Borgman [2013] : Devil Hiding in Plain Sight

“And they descended upon the earth to strengthen their ranks”

Invite Borgman for a shower in your home

It creeps in with dead silence, tears the illusions, lifts the curtains, dismantles the perfect garden and leaves with nothing but ashes left behind. It was ever present inside the roots, always lurking in shadows, lingering in the silence between verbal brawls and hiding in the spaces between all those unsaid words. It’s laughing fits were suppressed in the clinks of champagne toasts and presence concealed in high end mannerisms of upper cultures. It’s betrayal, failure, disappointments, nightmares and lust, all roll balled into one devilish persona: Camile Borgman.

There is absolutely no direction to which Borgman points. Neither the beginning mattered, nor the end. There is not a single shred of explanation in its narrative and this is exactly what which makes it provocatively thrilling while sticking to its core nature of downright absurdism. A disintegration of a family shot in parallel to uprooting of a garden is probably one of the most striking visual allegory as depicted in Borgman. Peel under and you’ll cut across plentiful layers to keep your mind on the edge throughout the run time. It challenges the norms, twists conventions and remains playfully out of grasp.

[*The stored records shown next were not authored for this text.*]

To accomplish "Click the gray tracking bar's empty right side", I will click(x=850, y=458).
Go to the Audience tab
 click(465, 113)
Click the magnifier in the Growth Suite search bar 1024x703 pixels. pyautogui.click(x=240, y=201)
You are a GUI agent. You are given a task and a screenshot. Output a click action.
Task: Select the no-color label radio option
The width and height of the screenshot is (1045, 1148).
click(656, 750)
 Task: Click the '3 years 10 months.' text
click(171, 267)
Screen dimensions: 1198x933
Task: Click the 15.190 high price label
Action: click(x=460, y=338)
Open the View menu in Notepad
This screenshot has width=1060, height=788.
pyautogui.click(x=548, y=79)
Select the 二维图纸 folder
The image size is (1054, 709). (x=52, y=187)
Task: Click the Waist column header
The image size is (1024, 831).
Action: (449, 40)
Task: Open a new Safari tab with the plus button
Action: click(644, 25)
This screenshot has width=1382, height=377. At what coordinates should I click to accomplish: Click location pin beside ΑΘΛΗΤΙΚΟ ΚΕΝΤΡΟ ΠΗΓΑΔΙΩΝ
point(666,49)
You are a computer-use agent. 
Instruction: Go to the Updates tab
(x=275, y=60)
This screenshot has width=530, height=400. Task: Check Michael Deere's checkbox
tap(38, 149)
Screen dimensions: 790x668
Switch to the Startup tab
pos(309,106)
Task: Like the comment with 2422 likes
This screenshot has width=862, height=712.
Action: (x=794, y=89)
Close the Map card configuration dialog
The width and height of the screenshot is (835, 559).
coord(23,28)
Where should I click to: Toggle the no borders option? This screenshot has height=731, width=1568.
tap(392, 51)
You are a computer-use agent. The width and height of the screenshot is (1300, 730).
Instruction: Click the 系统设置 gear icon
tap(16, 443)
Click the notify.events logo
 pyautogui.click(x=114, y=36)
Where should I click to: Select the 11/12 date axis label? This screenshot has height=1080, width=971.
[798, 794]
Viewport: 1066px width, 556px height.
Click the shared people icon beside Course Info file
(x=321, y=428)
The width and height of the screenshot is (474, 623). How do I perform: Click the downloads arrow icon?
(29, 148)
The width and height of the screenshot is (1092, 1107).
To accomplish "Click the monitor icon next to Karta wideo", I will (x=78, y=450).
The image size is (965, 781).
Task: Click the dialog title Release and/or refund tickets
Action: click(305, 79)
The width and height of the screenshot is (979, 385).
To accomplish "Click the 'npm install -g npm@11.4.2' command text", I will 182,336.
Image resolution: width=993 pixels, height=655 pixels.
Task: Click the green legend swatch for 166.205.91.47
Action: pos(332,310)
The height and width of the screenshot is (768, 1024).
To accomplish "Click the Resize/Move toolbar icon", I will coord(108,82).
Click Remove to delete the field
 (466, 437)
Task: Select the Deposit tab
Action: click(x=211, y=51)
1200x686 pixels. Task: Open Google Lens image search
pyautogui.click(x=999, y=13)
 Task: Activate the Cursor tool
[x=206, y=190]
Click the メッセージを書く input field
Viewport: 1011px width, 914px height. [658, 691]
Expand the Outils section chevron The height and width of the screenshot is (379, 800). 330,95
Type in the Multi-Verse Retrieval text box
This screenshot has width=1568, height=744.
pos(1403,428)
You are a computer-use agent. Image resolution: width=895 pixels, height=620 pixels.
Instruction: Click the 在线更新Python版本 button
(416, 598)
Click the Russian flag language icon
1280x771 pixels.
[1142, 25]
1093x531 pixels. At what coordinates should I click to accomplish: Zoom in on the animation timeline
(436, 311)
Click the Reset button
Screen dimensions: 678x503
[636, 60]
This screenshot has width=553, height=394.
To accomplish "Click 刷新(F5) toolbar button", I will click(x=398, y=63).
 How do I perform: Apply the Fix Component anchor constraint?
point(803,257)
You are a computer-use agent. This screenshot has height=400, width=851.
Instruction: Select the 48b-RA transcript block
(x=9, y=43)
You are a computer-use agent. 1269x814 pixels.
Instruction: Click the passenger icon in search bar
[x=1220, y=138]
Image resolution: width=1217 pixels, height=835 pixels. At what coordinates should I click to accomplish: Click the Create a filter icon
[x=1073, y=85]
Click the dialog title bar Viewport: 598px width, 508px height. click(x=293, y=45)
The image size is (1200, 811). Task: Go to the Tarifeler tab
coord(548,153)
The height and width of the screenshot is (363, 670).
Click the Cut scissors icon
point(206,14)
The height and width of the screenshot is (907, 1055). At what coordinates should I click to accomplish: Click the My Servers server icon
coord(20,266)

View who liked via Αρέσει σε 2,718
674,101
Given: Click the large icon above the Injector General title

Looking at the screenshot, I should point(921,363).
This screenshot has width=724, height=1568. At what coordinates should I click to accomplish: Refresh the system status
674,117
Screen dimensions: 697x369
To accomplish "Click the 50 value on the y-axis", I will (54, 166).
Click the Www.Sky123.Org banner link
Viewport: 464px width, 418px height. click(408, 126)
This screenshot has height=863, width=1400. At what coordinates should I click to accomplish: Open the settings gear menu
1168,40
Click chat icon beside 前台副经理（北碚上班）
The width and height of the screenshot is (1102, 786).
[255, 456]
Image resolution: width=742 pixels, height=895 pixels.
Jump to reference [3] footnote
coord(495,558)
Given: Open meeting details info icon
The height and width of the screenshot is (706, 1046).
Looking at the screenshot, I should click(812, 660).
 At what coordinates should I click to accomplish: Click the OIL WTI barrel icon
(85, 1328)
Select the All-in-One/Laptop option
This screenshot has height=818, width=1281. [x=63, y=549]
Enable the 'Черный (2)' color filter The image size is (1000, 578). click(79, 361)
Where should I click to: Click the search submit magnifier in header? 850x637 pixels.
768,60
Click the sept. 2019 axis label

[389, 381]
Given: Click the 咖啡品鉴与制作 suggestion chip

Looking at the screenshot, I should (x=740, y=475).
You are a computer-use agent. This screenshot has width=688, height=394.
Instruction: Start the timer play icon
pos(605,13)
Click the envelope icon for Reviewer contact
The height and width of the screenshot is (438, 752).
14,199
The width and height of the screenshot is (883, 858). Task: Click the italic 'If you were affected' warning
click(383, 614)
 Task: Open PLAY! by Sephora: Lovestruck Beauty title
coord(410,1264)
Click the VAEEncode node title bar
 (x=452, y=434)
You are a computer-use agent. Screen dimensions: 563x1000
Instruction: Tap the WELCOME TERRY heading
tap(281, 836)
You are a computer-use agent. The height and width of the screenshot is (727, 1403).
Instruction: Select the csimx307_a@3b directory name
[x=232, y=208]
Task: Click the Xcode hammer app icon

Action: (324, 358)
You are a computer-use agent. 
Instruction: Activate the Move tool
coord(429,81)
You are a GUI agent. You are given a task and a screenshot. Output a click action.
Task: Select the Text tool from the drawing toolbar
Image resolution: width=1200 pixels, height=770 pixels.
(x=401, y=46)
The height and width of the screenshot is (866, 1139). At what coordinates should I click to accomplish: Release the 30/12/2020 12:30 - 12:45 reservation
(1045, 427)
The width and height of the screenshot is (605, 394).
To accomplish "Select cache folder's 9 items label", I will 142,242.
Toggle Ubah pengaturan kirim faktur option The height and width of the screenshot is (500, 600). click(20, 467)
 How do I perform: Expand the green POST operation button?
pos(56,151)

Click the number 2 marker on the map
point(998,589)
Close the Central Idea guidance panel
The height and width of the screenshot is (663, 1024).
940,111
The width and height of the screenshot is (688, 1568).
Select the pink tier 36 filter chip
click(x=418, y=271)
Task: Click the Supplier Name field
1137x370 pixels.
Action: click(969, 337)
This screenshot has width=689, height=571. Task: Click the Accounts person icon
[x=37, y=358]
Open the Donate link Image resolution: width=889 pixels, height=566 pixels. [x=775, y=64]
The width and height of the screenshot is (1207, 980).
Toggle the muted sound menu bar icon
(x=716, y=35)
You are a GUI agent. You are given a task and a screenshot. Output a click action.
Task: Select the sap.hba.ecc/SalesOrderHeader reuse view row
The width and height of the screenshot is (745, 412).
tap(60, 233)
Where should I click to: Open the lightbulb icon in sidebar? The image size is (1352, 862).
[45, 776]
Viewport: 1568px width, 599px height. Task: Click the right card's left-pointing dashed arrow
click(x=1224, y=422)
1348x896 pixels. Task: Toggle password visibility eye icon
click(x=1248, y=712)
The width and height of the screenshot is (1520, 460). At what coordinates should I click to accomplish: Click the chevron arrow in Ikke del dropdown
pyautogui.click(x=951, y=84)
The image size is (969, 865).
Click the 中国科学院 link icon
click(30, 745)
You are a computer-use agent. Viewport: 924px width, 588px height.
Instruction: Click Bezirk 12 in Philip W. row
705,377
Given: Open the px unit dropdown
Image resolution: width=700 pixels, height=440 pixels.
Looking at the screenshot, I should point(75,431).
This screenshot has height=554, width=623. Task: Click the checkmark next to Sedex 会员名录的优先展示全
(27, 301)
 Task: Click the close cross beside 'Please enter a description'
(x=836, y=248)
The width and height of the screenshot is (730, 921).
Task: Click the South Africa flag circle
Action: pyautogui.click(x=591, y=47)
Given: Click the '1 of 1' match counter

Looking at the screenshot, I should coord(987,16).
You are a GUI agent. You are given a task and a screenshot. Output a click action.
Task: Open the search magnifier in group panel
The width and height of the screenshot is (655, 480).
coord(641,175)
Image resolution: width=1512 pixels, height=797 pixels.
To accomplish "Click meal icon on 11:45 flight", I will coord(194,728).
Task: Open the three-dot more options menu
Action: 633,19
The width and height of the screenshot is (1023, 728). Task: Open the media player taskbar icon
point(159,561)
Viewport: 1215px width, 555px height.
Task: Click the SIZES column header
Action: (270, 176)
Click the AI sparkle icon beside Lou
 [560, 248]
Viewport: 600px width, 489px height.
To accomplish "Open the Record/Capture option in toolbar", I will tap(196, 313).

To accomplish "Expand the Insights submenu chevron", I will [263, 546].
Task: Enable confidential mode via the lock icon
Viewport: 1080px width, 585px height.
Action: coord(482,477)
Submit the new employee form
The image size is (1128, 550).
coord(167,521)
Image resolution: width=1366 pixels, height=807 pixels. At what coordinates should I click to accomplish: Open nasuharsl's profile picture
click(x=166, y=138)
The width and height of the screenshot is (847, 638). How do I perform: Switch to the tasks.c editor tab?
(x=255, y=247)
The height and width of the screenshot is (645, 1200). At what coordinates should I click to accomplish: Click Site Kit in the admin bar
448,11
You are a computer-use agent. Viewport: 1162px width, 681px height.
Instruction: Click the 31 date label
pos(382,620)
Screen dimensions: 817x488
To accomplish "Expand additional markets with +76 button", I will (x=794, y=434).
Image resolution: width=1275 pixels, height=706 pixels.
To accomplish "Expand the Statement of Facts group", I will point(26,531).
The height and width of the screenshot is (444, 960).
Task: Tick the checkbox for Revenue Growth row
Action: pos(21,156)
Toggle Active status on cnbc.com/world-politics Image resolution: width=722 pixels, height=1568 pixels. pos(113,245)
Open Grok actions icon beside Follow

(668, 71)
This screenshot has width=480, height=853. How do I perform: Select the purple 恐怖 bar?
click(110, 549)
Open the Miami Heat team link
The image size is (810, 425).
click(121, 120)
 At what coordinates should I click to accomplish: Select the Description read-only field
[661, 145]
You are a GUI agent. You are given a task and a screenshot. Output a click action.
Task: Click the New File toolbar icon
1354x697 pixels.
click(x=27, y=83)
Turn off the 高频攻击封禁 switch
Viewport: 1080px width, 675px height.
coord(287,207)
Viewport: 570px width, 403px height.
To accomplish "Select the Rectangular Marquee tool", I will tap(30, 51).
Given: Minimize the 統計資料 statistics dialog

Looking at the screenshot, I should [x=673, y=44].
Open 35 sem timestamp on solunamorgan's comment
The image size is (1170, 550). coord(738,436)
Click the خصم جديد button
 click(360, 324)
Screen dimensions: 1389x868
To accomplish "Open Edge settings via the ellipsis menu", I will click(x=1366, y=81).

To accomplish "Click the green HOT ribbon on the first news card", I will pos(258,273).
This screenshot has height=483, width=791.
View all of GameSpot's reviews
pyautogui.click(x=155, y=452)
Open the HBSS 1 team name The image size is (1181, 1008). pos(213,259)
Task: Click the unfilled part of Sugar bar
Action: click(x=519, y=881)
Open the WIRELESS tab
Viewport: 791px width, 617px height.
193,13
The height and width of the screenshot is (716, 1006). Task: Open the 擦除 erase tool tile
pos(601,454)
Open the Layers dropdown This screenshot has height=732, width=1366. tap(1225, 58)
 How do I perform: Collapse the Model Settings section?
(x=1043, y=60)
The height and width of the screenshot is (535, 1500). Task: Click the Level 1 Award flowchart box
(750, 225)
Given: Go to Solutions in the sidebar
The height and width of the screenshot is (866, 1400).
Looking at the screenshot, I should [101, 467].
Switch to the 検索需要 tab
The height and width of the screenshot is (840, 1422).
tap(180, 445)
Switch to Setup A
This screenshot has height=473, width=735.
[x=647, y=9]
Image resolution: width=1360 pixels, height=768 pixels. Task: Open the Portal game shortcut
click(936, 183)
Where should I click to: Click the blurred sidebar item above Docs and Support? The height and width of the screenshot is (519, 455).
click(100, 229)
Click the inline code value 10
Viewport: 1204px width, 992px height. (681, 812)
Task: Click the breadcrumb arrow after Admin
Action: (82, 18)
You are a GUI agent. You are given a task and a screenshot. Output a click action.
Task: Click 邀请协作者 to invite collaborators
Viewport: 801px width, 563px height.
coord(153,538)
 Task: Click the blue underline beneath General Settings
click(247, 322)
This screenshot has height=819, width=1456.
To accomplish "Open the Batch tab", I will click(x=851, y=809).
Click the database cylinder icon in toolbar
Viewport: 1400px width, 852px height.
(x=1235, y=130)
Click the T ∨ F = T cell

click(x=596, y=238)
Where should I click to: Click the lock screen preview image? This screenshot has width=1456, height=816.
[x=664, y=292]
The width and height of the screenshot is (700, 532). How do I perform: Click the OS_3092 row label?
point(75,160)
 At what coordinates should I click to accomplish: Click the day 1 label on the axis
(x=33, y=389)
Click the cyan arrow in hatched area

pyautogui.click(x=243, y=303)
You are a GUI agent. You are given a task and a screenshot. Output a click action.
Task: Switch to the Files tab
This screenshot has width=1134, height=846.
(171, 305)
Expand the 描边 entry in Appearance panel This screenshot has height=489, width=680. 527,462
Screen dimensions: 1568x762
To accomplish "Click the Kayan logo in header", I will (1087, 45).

Alex Van Warmerdam takes a leaf from psychological prowess of an idea over man and directs Borgman beautifully. The restrained surface having violent ripples inside this upper class family of Marina (Hadewych Minis) and Richard (Jeroen Perceval) has been handled with scissor like precision, almost impeccably. What eludes grandness is only the vagueness of the climatic shot and some unanswered curiosities which by the end, should be forgotten for the sake of artistic freedom.

A piercing look inside the suburban family of Netherlands, Borgman unfolds in a manner both darkly funny while being symbolically layered and provides no easy answers. It’s bold, brilliant, seductive and just like Camile Borgman, manages to be mystically intriguing and devilishly attractive.